猫の発症率が高く、寿命にも関わってくる病気の代表的なものが泌尿器系疾患です。
病気になる猫の半数近くが泌尿器系の疾患で、12歳以上の猫の1/3が発症するといわれています。
ペット保険会社のデータでは、12歳以上の猫の死亡率の1位が泌尿器系疾患で、全体の30%以上を占めています。
【泌尿器はどんな構造か】
泌尿器とは尿を作り排泄する気管の総称で、左右2つの腎臓、尿管、尿道と、一つの膀胱から構成されています。
尿管、膀胱、尿道を合わせて「尿路」といい、腎臓と尿管までの「上部尿路」と、膀胱と尿道の「下部尿路」に分かれ、オスとメスでは構造が異なります。
病気でとくに多いのは膀胱炎や尿石症などの下部尿路疾患と慢性腎不全です。
下部尿路疾患はオスに多くみられ、慢性腎不全は高齢になるほど増えてきます。
【なぜ慢性腎不全が多いのか】
猫の先祖リビアヤマネコは砂漠地帯で暮らしていたので、あまり水を飲まなくても水分を体内で効率よく利用し、濃縮された尿を出す体の構造をしているとされます。
猫もその体を継承しています。
腎臓は血液をろ過して尿を作る装置です。
濃い尿を出すことで猫の腎臓は常に負担がかかり、加齢とともに疲労し、徐々に機能が低下していきます。
猫の腎臓に約20万個あるといわれるネフロンの60%が壊れると、血液のろ過が正常にできなくなり、老廃物が排出されずに腎不全の症状が現われます。
慢性腎不全は長い年月をかけて生じる病気で、15歳以上では15%の発症率とされています。
【膀胱炎や尿石症にも注意】
濃縮された尿は、ミネラルが固まって結晶や結石ができやすくなり、膀胱炎や尿石症などの下部尿路疾患を起こしやすくなります。
これは若い猫でも起こります。
さらにオスは尿道が細長くS字にカーブしているので結石ができると詰まりやすく重症化しやすいです。
一方メスは尿道が短いため細菌感染による膀胱炎になりやすいとされますが、そう多くはありません。
これらの疾患は初期であれば食事療法や投薬によって抑えることが可能です。
オスは結石ができやすい体質になっていないか定期的に検査をしてもらいましょう。
【健康寿命のために定期検診を】
高齢の猫は慢性腎不全や尿石症、腫瘍によって寿命を縮めてしまう例が大変多いです。
腎臓は肝臓とともに沈黙の臓器と呼ばれ、変化が外に表れにくく、病気の症状がでたときはすでにかなり進行しています。

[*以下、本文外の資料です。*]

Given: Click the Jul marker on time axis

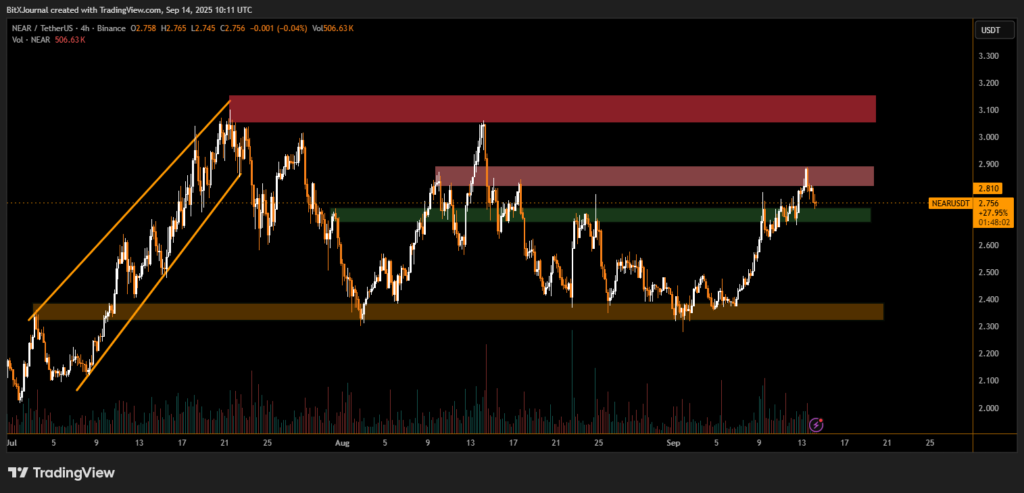Looking at the screenshot, I should [x=12, y=441].
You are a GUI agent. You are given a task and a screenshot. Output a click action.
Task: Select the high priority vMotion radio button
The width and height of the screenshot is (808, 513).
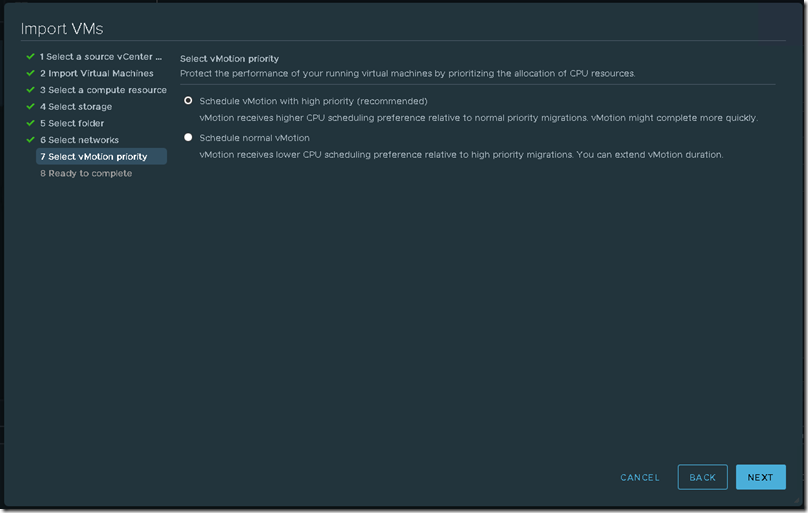pos(188,101)
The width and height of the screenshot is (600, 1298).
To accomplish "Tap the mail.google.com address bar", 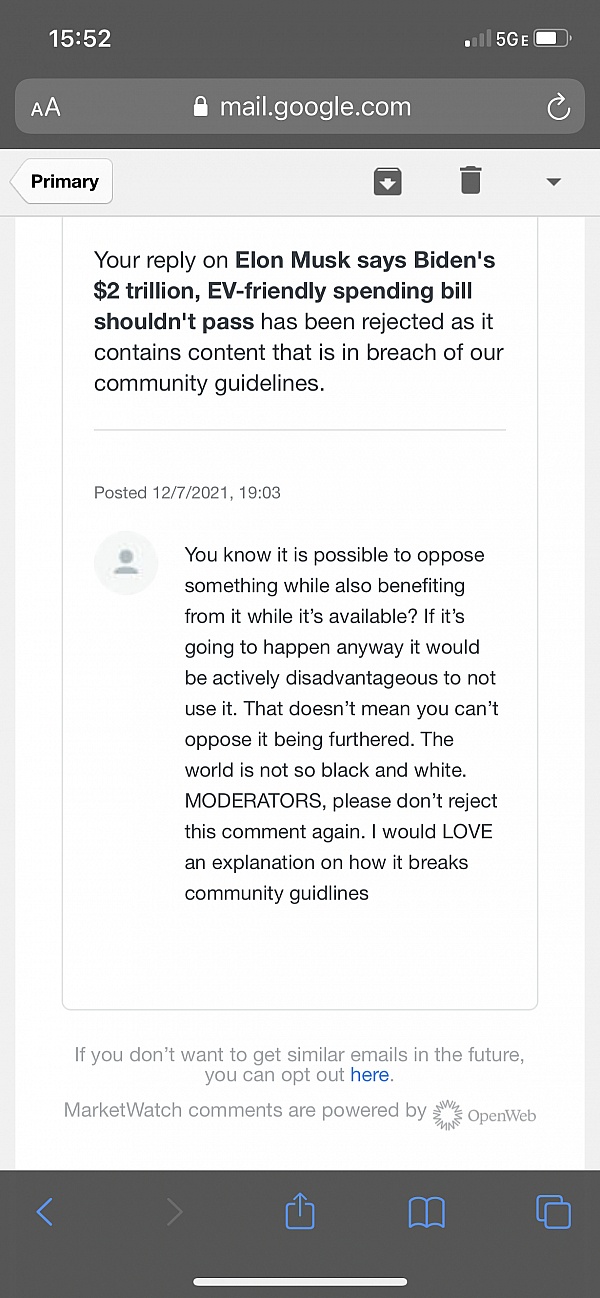I will point(300,107).
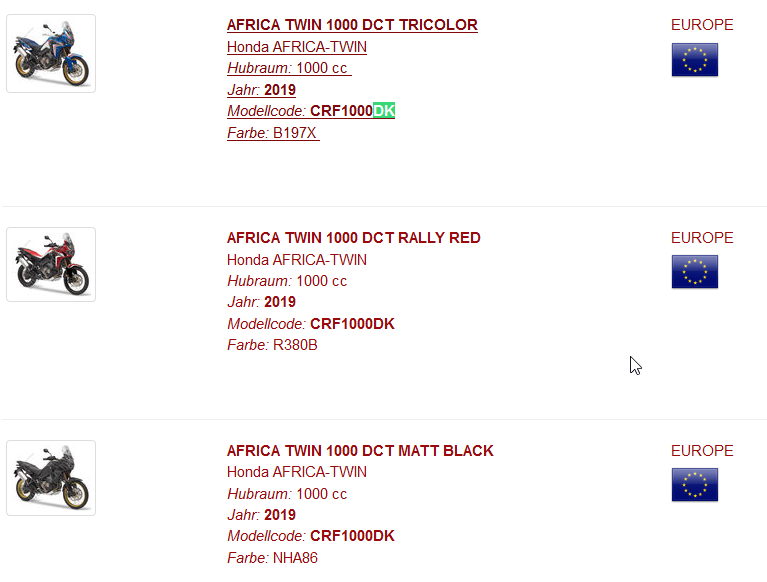
Task: Click the highlighted CRF1000DK model code
Action: [352, 111]
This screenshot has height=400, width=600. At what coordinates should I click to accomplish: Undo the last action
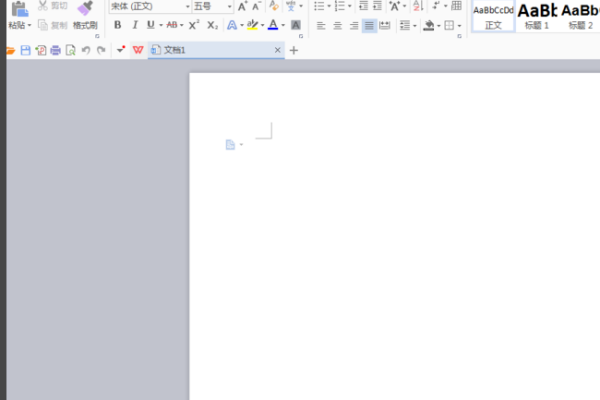pyautogui.click(x=86, y=50)
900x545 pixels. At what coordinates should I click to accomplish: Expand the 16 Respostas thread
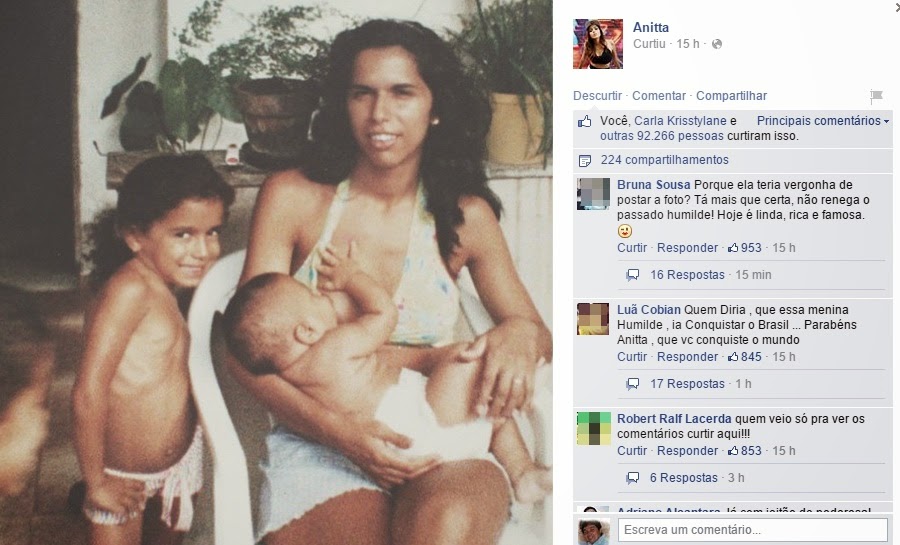pos(687,275)
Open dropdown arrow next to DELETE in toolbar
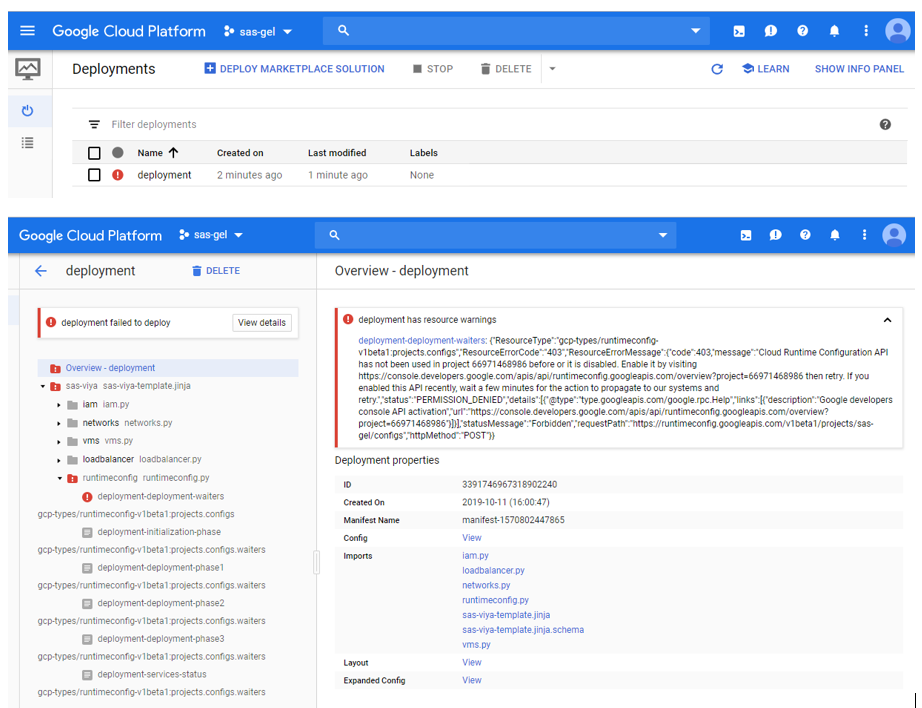Screen dimensions: 922x708 coord(553,69)
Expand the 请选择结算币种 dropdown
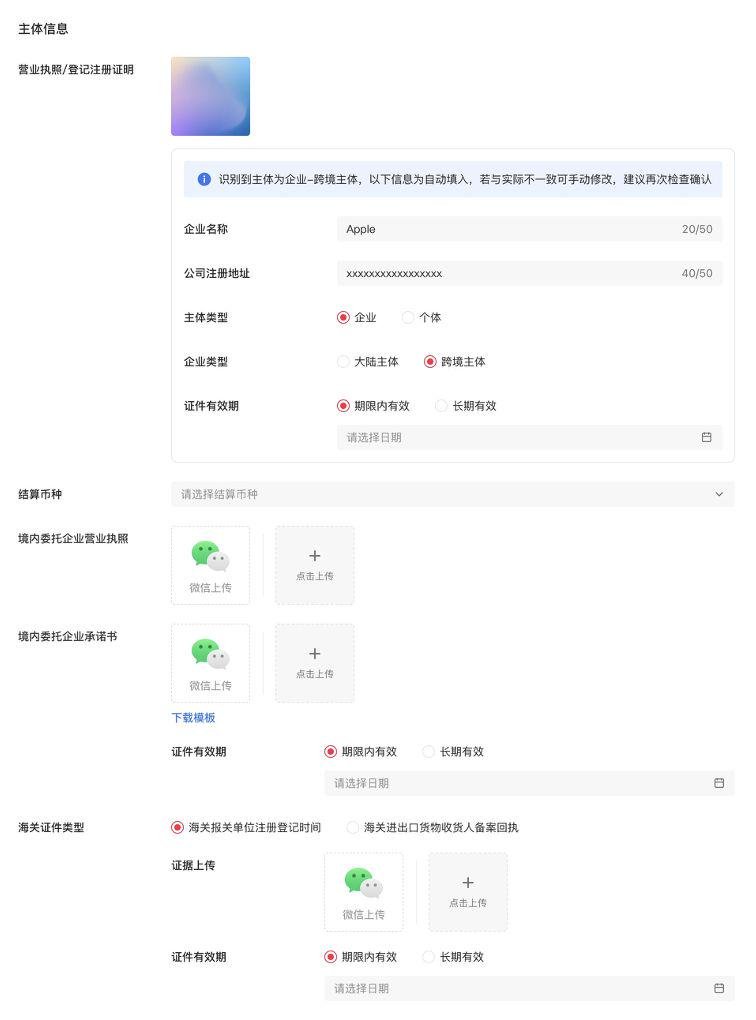The width and height of the screenshot is (756, 1020). tap(453, 494)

また猫の腫瘍は70%以上が悪性で、発見時すでに病状が進んで治療できずに亡くなる例も少なくありません。
しかし定期検診を受けていれば早期の発見・治療が可能だったケースは多いのです。
健康寿命を願うなら、年1回は検診を受けさせることが重要です。
【水をたくさん飲んでもらうには】
〇室内の数か所に水を用意する。
〇まめに取り替え、常に新鮮な水を用意する。
〇多頭飼いでは容器ごとこまめに取り替える。
〇容器はヒゲのあたらない広口のものを使用する。
〇老猫や冬季に冷たい水を飲みたがらない場合は、湯冷ましを与えてみる。
【まとめ】
泌尿器系疾患の予防には、ふだんから水をたくさん飲むこと。
お読みいただきありがとうございました。